Distinct Abnormalities in the Innate Immune System of Children with Down Syndrome

Objective: To analyze the frequency and phenotype of cells of the innate immune system in the peripheral blood of children with Down syndrome (DS). Study design: Flow cytometric analysis of expression of cell surface markers was performed in children with DS (n = 41) and healthy age-matched controls (n = 41). Results: Compared with controls, children with DS had significantly lower absolute total leukocyte counts, lymphocytes, monocytes, and granulocytes, but 1.5-times higher absolute numbers of CD14^dimCD16⁺ monocytes (147 × 10⁶/L vs 93 × 10⁶/L; P = .02).
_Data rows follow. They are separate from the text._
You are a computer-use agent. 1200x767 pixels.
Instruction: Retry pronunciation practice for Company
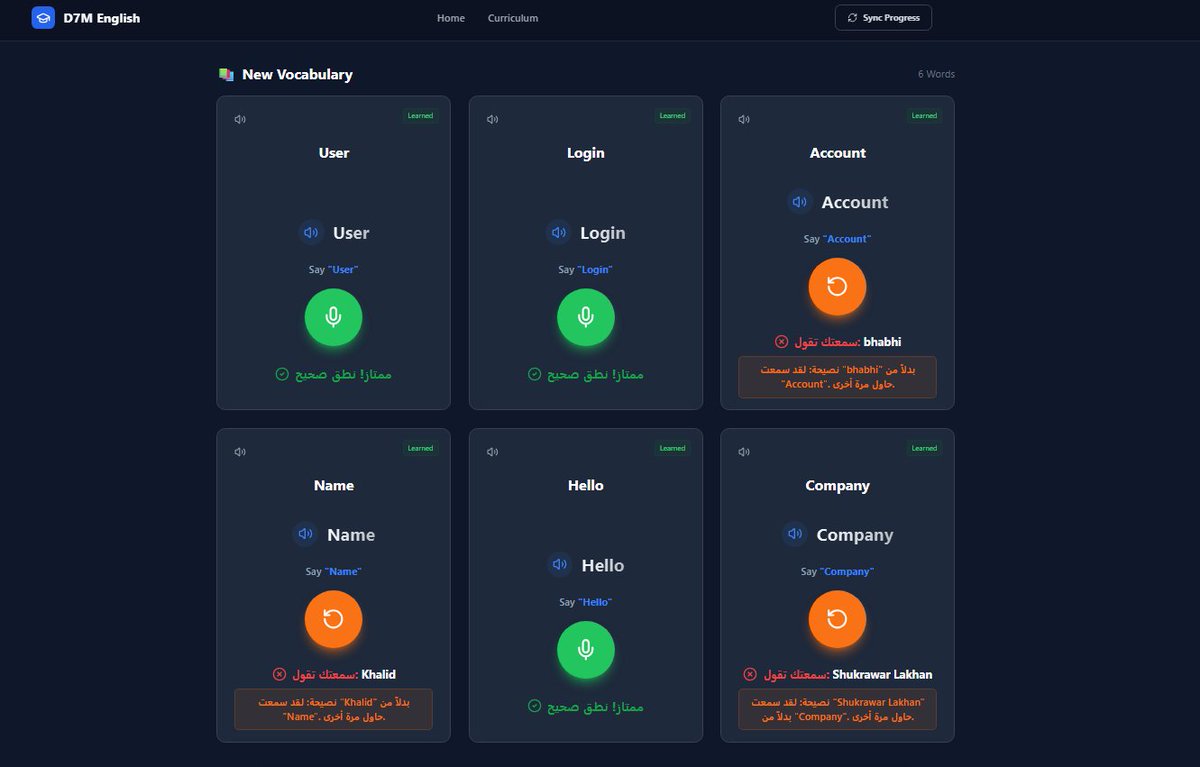pos(837,619)
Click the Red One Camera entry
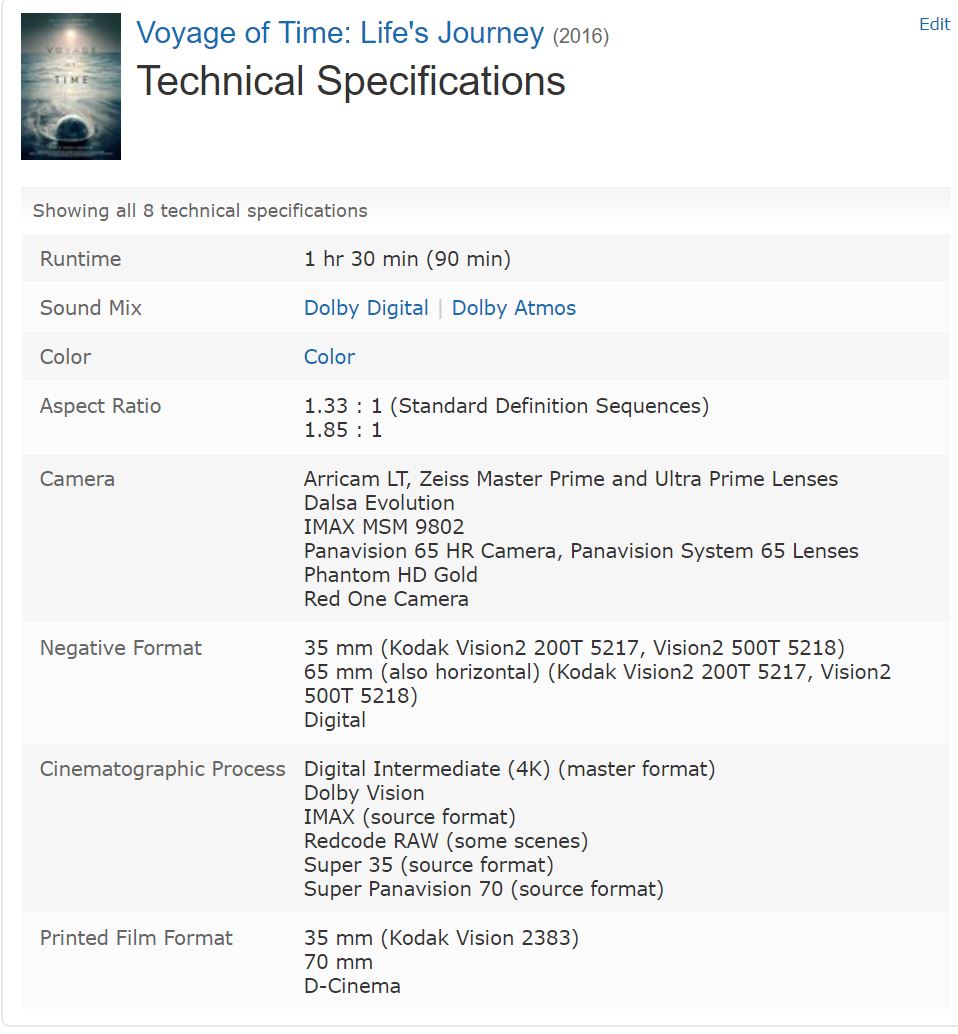The height and width of the screenshot is (1034, 958). pos(386,599)
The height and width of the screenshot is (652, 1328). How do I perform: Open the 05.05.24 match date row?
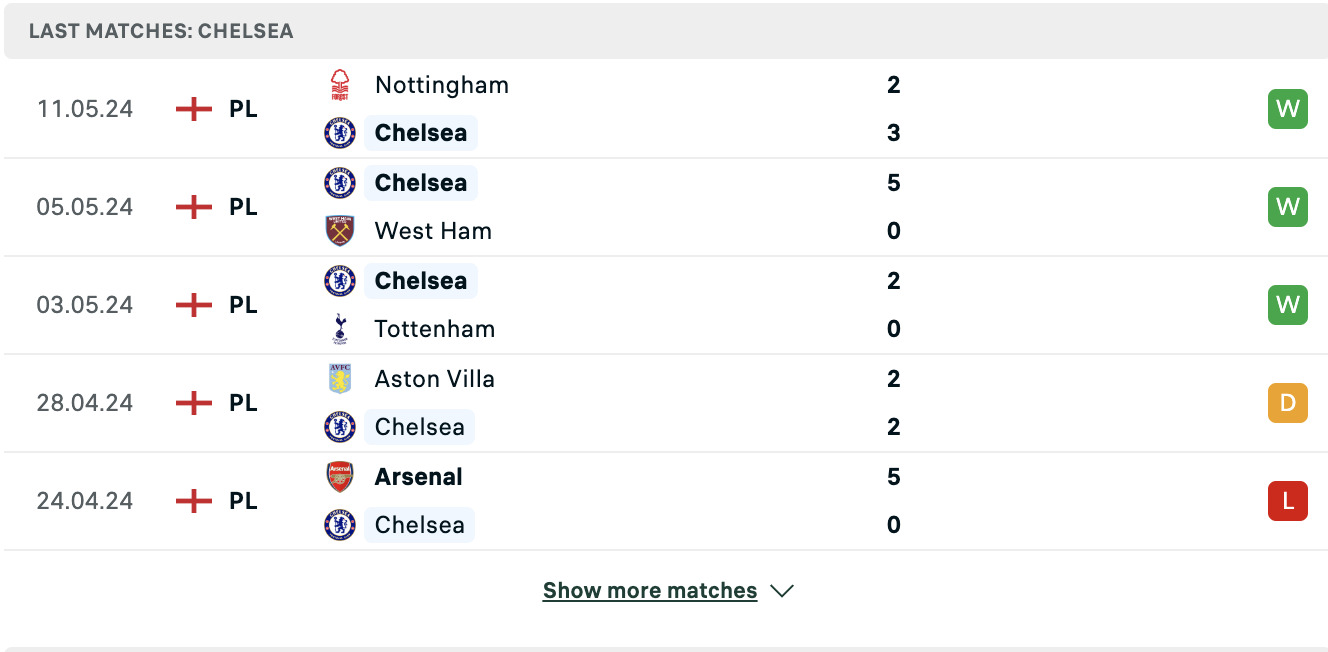pyautogui.click(x=664, y=207)
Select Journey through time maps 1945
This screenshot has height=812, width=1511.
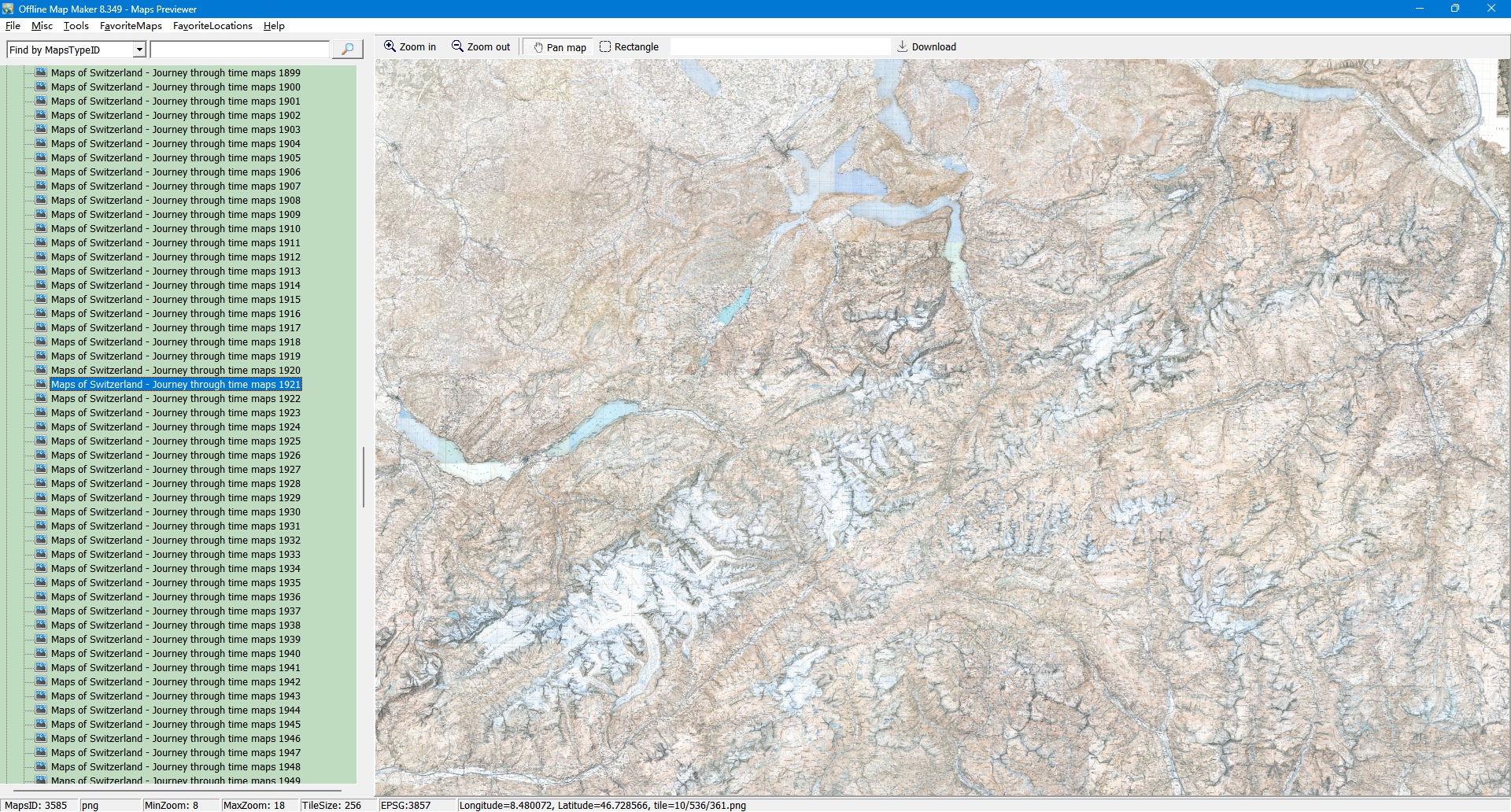coord(175,724)
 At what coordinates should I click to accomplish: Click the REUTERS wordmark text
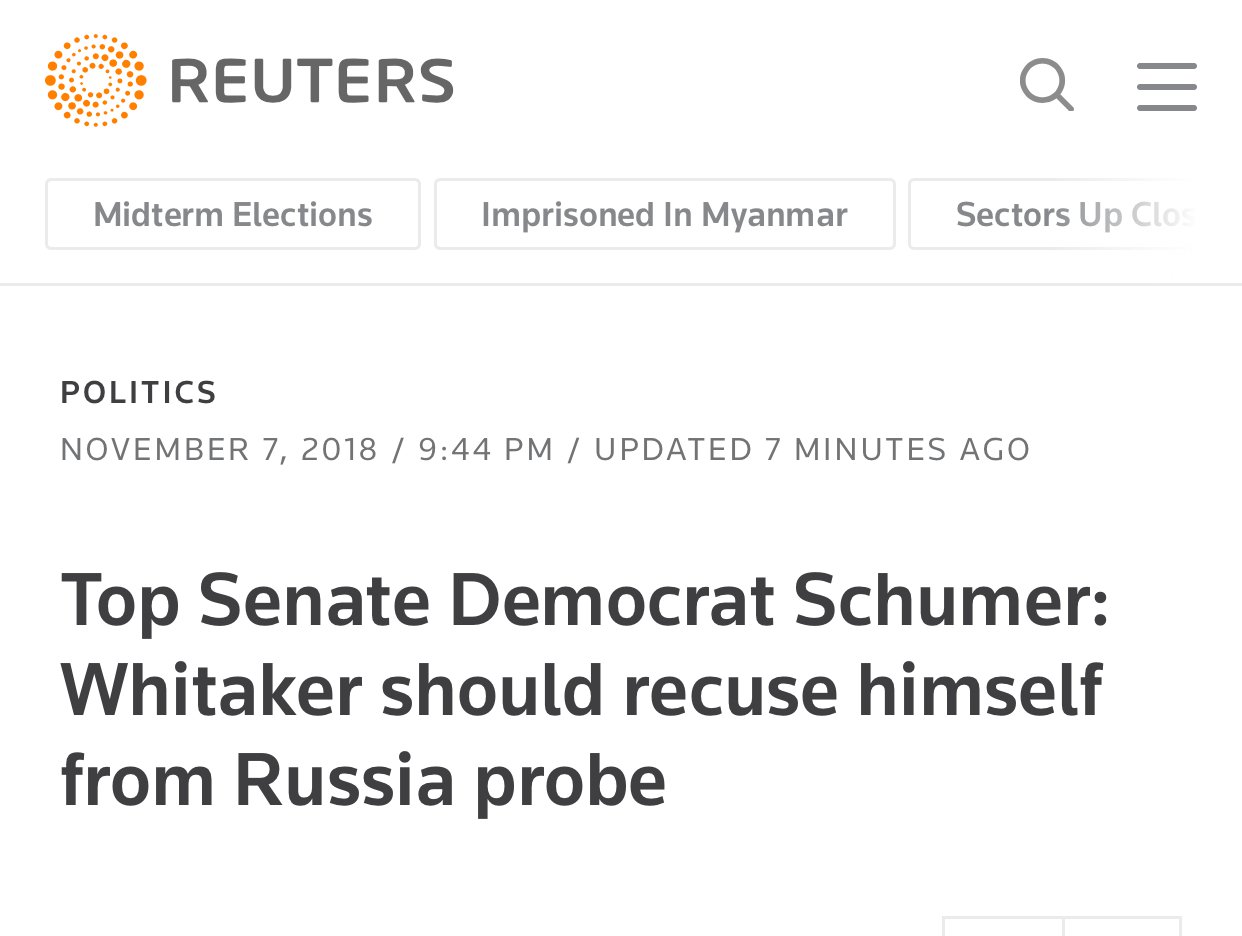pyautogui.click(x=312, y=82)
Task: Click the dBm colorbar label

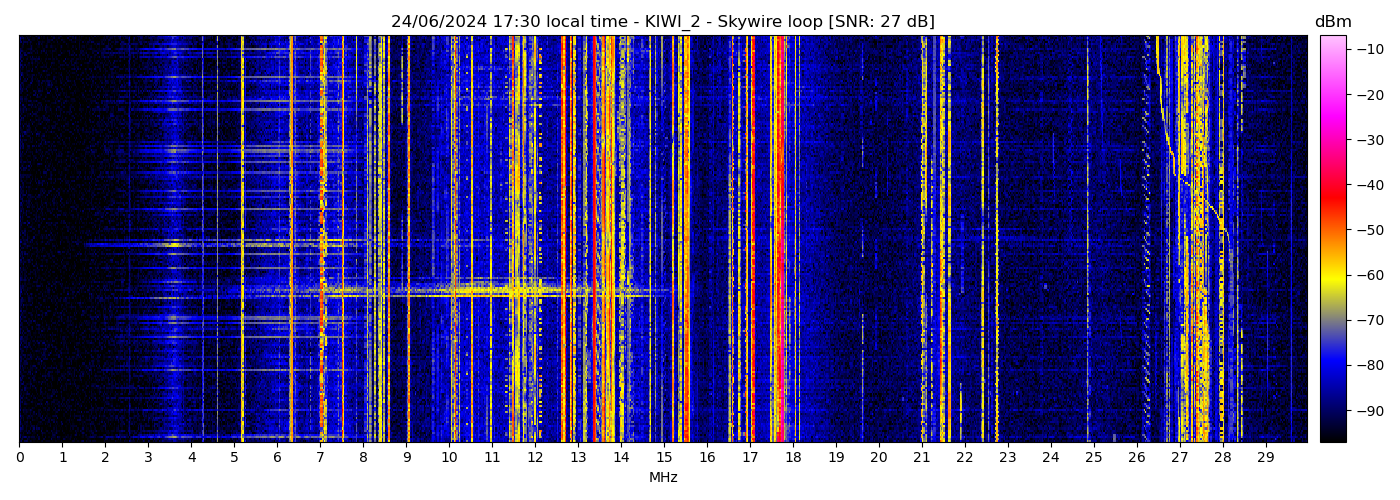Action: pyautogui.click(x=1332, y=22)
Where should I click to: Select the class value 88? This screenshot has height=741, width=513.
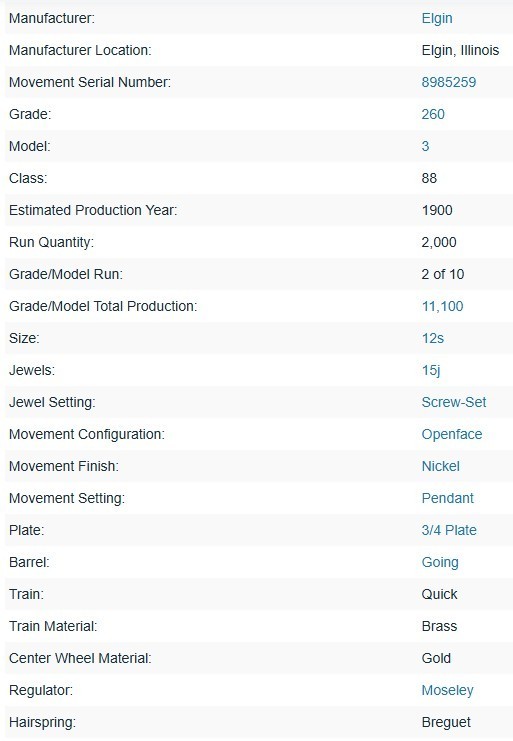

This difference is fully explained by a higher percentage of CD14^dimCD16⁺ monocytes within the monocyte compartment (28.7% vs 13.4%; P <.001). The absolute numbers of myeloid dendritic cells were lower in DS (13.8 × 10⁶/L vs 22.7 × 10⁶/L; P <.001). The numbers of plasmacytoid dendritic cells and natural killer cells were normal. Absolute numbers of invariant natural killer T cells were very low overall, but significantly lower in children with DS than in controls (1.2 × 10⁶/L vs 3.7 × 10⁶/L; P = .01). Conclusions: Children with DS exhibited distinct abnormalities in cells of the innate immune system. Most strikingly, they had a high number of proinflammatory CD14^dimCD16⁺ monocytes. This elevated level of CD14^dimCD16⁺ monocytes may play an important role in the onset and maintenance of chronic inflammatory disease in DS.